ZAli ist auf alles vorbereitet. Auf dem Tisch vor ihm liegen zwei Telefone. Ein Smartphone mit gesprungenem Display und ein zweites, ein altes Nokia, das in Europa schon wieder als hip gelten könnte. Das Nokia ist sein Notfalltelefon. Ali und seine Freunde haben es vom Büro des UN-Flüchtlingshilfswerks erhalten. Die Kurzwahltaste 1 benutzen sie, wenn ein Ägypter ihnen auf der Straße den Schädel einschlagen will, weil sie schwarz sind – also etwa einmal im Monat.
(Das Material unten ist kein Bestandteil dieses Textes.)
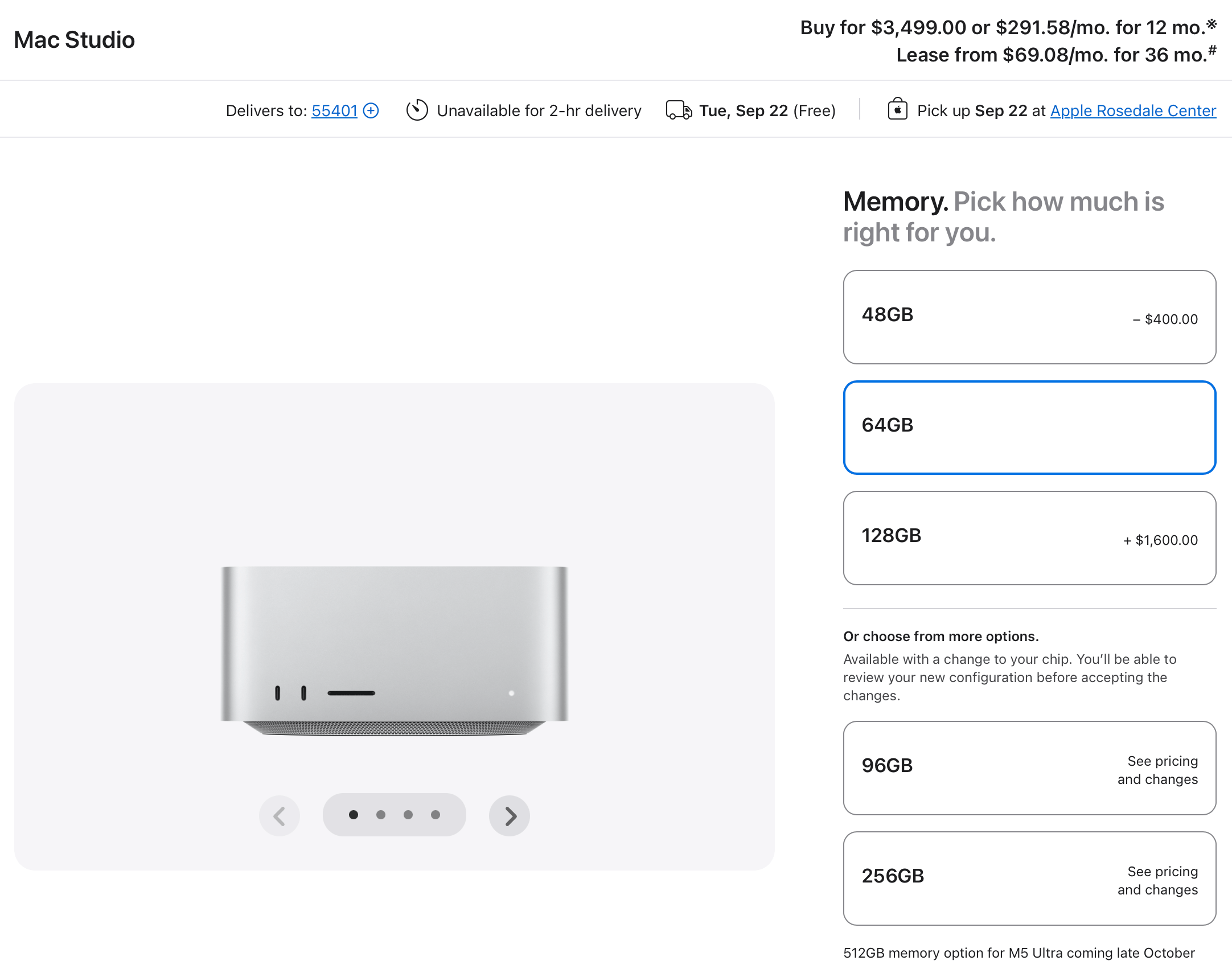Select the 64GB memory option
Screen dimensions: 1232x977
[x=1029, y=428]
Einmal haben sie unter der Nummer jemanden erreicht und eine Notunterkunft erhalten. Deshalb nennt Ali sein Nokia scherzhaft »The phone of hope.« Er wiederholt diesen Ausdruck immer wieder, während wir in einem Café im Viertel 6th of October am Stadtrand von Kairo Tee trinken. Er lacht dabei über sich selbst, so laut, dass sich die anderen Gäste verwundert umdrehen. Auch sie sind Flüchtlinge, und viele kommen wie Ali aus dem Sudan. Sie alle warten im Zentrum des Viertels, in der Nähe des Büros des UN-Flüchtlingshilfswerks (UNHCR), auf eine bessere Zukunft.
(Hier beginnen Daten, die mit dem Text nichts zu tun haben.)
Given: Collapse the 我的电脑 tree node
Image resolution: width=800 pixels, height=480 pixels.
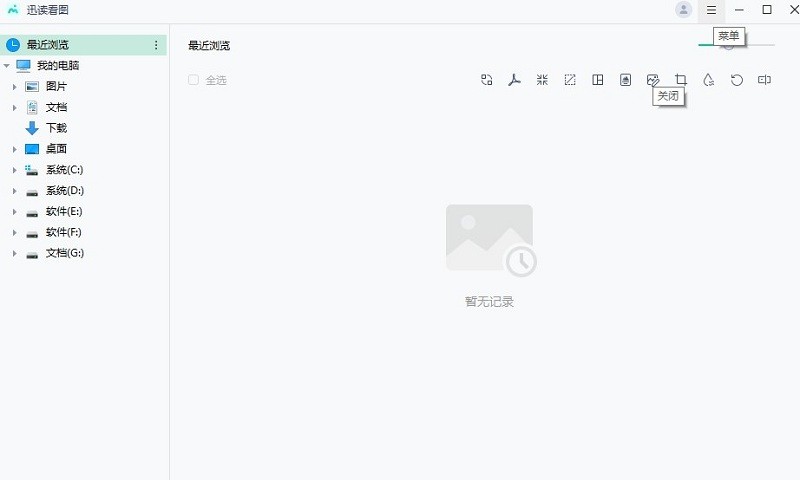Looking at the screenshot, I should (x=7, y=66).
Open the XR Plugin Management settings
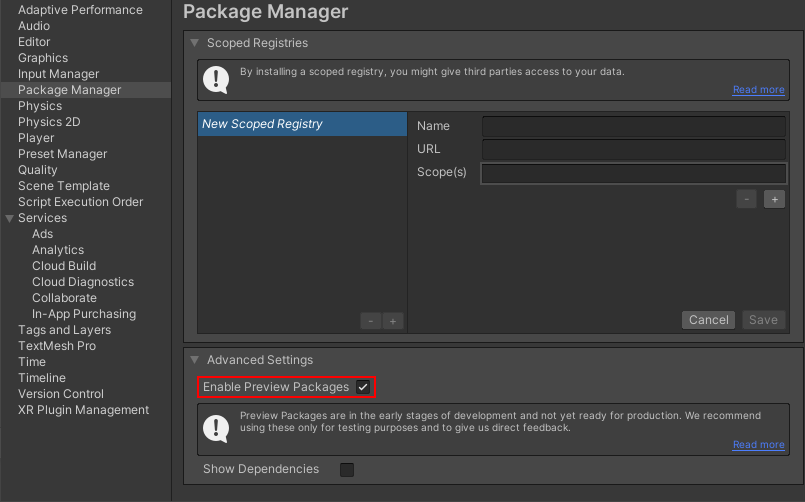Viewport: 805px width, 502px height. 83,410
Dass Ali noch Hoffnung hat, grenzt an ein Wunder. Denn seit er den Sudan verlassen hat, wurde er immer wieder enttäuscht. Im Juni 2014, er war 23 Jahre alt, flog er in die jordanische Hauptstadt Amman. Schlepper hatten ihm ein Visum für eine medizinische Behandlung organisiert. Doch nach der Ankunft in Amman fuhr Ali nicht in ein Krankenhaus, sondern zum UNHCR-Büro. Er wollte sich dort registrieren lassen, denn Flüchtlinge stehen offiziell unter internationalem Schutz. Es war der Beginn einer Odyssee durch den Nahen Osten, die nun schon drei Jahre dauert. Ali wollte nie nach Europa. Aber weil Jordanien ihn wieder abschob und Ägypten für ihn die Hölle ist, sieht er keinen anderen Weg. Seine ganze Hoffnung legt er in das Umsiedlungsprogramm des UNHCR.
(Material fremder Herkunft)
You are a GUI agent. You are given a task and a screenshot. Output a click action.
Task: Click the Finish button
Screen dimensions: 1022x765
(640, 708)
Besonders gefährdeten Flüchtlingen bietet der UNHCR eine legale Reise aus ihrem ersten Zufluchtsland in ein sicheres Drittland. Für Flüchtlinge aus Syrien sind die ersten Zufluchtsländer häufig Nachbarländer wie die Türkei, Jordanien oder Libanon. Dort können sie in einem Büro des UNHCR eine Umsiedlung in einen sicheren Drittstaat beantragen.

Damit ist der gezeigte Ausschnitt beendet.